Kathy handed me what looked like three balls of raw dough and told me to bake them in a 300 degree oven. She was halfway down the sidewalk when she apparently remembered what a moron I am because she turned around and came back to the house to explain the importance of pre-heating the oven. Which I was quite happy to do since, frankly, I was in no rush to put something called a mooncake in my mouth.
While the oven was pre-heating, I did some research on mooncakes. They are to the Mid-Autumn Festival what turkey is to Thanksgiving: indispensable (unless, of course, you're my mother). Friends and relatives offer them to each other as they admire the harvest moon. They are about the size of a Burger King single hamburger and are usually eaten in small wedges accompanied by Chinese tea. A thin crust surrounds a thick filling -- traditionally made from lotus seed paste but Kathy made a lemon-colored yellow bean paste.
My salivary glands did not react positively to the expression "yellow bean paste" but the oven was still pre-heating so I read on. Mooncakes are considered a delicacy; production is labor-intensive and few people make them at home (emphasis mine). Most mooncakes are bought at Asian markets and bakeries. The price of mooncakes usually ranges from $10 to $50 (in US dollars) for a box of four although cheaper and more expensive mooncakes can also be found.
Since sweet Kathy had gone to all that trouble, of course I had to eat at least one of those mooncakes.

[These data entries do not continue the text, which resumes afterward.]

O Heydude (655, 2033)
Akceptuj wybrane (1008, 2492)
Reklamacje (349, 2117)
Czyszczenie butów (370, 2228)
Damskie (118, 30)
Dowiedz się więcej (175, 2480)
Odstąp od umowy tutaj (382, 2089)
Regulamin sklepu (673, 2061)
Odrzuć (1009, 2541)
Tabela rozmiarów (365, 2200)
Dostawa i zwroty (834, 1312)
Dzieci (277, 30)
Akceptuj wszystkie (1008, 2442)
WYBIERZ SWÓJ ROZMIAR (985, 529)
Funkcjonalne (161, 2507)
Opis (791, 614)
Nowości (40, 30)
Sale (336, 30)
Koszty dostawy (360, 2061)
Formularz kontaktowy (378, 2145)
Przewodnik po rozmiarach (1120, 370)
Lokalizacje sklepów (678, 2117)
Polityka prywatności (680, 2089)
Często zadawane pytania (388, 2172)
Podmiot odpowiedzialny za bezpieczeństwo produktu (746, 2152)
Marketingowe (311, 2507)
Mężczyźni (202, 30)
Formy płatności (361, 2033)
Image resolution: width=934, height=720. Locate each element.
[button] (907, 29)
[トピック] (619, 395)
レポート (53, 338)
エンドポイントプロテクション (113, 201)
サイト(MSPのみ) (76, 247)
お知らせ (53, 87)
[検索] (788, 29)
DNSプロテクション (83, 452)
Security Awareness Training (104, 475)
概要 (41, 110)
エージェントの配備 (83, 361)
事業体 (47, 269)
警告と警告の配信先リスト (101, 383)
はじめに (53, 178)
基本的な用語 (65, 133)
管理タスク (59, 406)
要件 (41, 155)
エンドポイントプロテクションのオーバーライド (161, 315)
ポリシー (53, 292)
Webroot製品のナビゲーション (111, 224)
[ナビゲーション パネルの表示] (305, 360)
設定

The flaky crust melted in my mouth and that bean paste was pretty darn tasty. Matt had one for breakfast and eschewed the dainty wedge approach. We'll split the third one at the height of Super Typhoon Melor, but maybe you'd better not mention this to Matt in case it goes missing between now and then.
Monday, October 5, 2009
Saturday, October 3, 2009
The diehard fans - that would be four mothers along with any father whose ship happens to be in port this weekend - inclined toward giddiness as the clock ticked down. Was it simply reluctance to separate themselves from the glow of their sons' first gridiron triumph which caused them to linger in the bleachers and admire the full moon's reflection in Tokyo Bay? Surely they were not trying to avoid all the traffic associated with the Navy Ball or wondering why the base scheduled that event during a Seventh Fleet deployment.